Give every line of the data again, exactly.

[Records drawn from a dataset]
--------------------

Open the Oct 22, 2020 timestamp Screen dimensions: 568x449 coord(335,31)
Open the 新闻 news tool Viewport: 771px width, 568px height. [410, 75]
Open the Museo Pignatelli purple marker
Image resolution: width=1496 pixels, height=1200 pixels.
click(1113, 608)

--------------------

RESPONSE TO THIS TASK:
Open the Oct 22, 2020 timestamp Screen dimensions: 568x449 coord(335,31)
Open the 新闻 news tool Viewport: 771px width, 568px height. [410, 75]
Open the Museo Pignatelli purple marker
Image resolution: width=1496 pixels, height=1200 pixels.
click(1113, 608)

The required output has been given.